Es soll der erste bekannte Fall sein, bei dem Künstliche Intelligenz gezielt für ethnisches Profiling eingesetzt wird.
Innerhalb eines Monats soll die chinesische Regierung eine halbe Million Chinesen mittels KI-Gesichtsscan auf ihre ethnische Herkunft überprüft haben - in nur einer Stadt. Das berichtet die New York Times unter Berufung auf Einsicht in Datenbanken sowie Gespräche mit fünf Personen, die aus Angst vor Strafen anonym über den Einsatz der KI-Überwachung erzählten. Die fünf Personen sollen das System aus erster Hand kennen. Überwacht wurde die meist muslimische Minderheit der Uigurinnen und Uiguren.
Es soll der erste Fall sein, bei dem eine Regierung Künstliche Intelligenz (KI) für die polizeiliche Überwachung von Menschen anhand ihrer Haut- und Haarfarbe sowie ihrer Gesichtszüge einsetzt - sogenanntes Racial Profiling. Laut der Zeitung wurde eine fortschrittliche KI-Software eingesetzt, die zuvor mit Aufnahmen tausender Uiguren und Nicht-Uiguren trainiert wurde für eine bessere Unterscheidung der Bevölkerungsgruppen.
Mit entsprechender KI-Software ausgerüstete Kameras sollen Uiguren erkennen sowie ihr Kommen und Gehen protokollieren. Im Februar soll es allein in der Stadt Sanmenxia zu den eingangs erwähnten 500.000 Überprüfungen gekommen sein.
Fast zwei Dutzend Polizeidienststellen in 16 verschiedenen Provinzen und Regionen Chinas sollen die Technologie seit 2018 angefordert haben. Rund elf Millionen Uiguren sollen auf diese Weise auch außerhalb ihrer autonomen Heimatprovinz Xinjiang in ganz China überwacht werden, vornehmlich in den wohlhabenden Städten des Ostens und im Zentrum.

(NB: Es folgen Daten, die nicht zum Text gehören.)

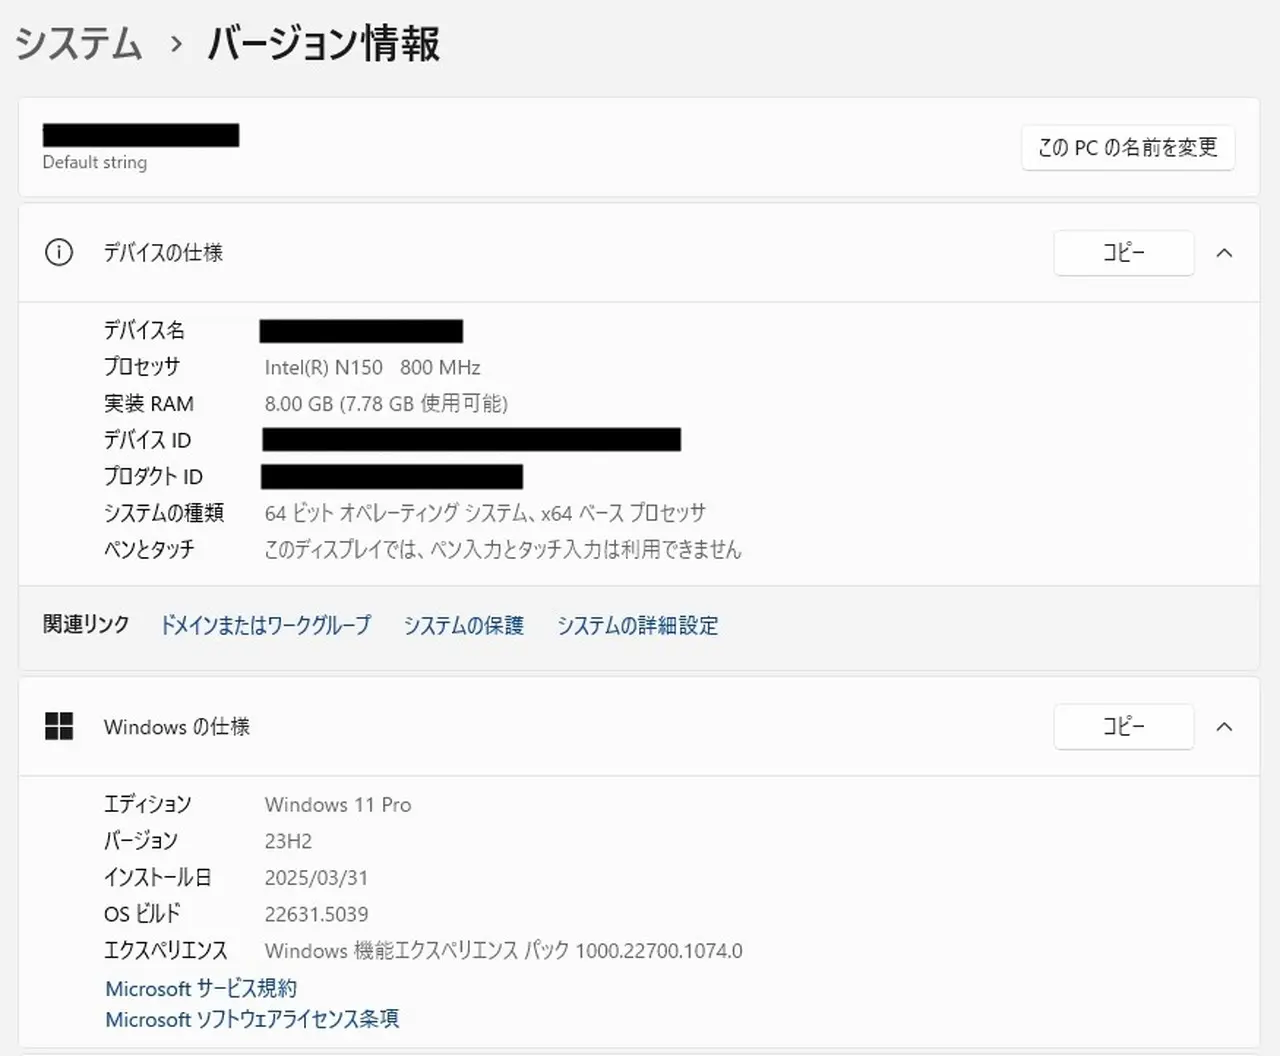
Task: Click the この PC の名前を変更 button
Action: click(1127, 148)
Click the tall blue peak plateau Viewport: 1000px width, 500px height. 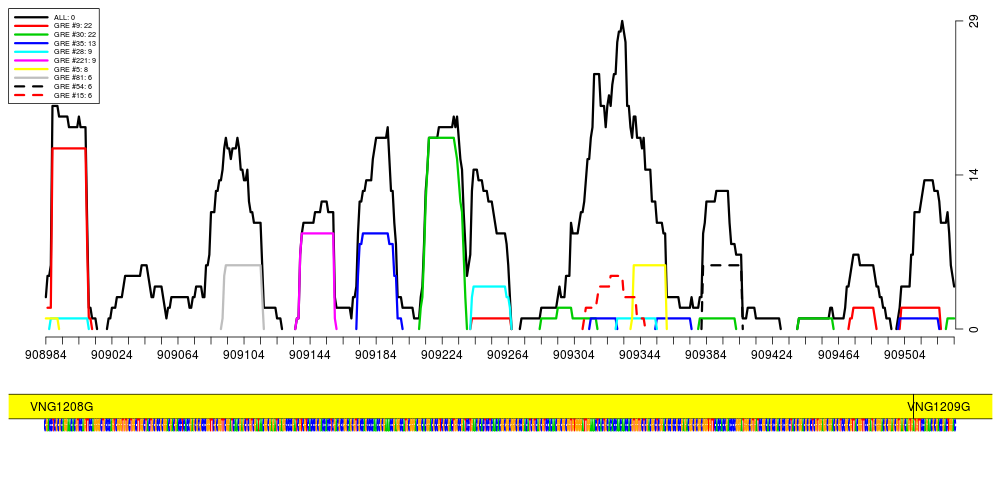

Automatischer Uiguren-Alarm für Behörden
Mehrere Software-Unternehmen bieten die Überwachungstechnologie an. Eines davon, Cloud Walk, beschreibt laut der New York Times die KI-Überwachung in einer Werbeunterlage wie folgt: "Wenn in einem Viertel nur ein Uigure lebt und innerhalb von 20 Tagen sechs weitere Uiguren erscheinen, wird bei den Sicherheitsbehörden direkt Alarm ausgelöst."
Interessant ist der Umgang mit KI-Überwachung in China im Kontrast zur aktuellen Ethik-Diskussion im Westen: In den USA muss sich Amazon seit Monaten wiederholt rechtfertigen, weil die KI-gestützte Gesichtserkennungssoftware "Rekognition" rassistische Tendenzen haben soll und beispielsweise Frauen mit dunkler Hautfarbe schlechter identifiziert. In China wird derweil technisch ähnliche Software gezielt für die systematische Benachteiligung von Minderheiten eingesetzt.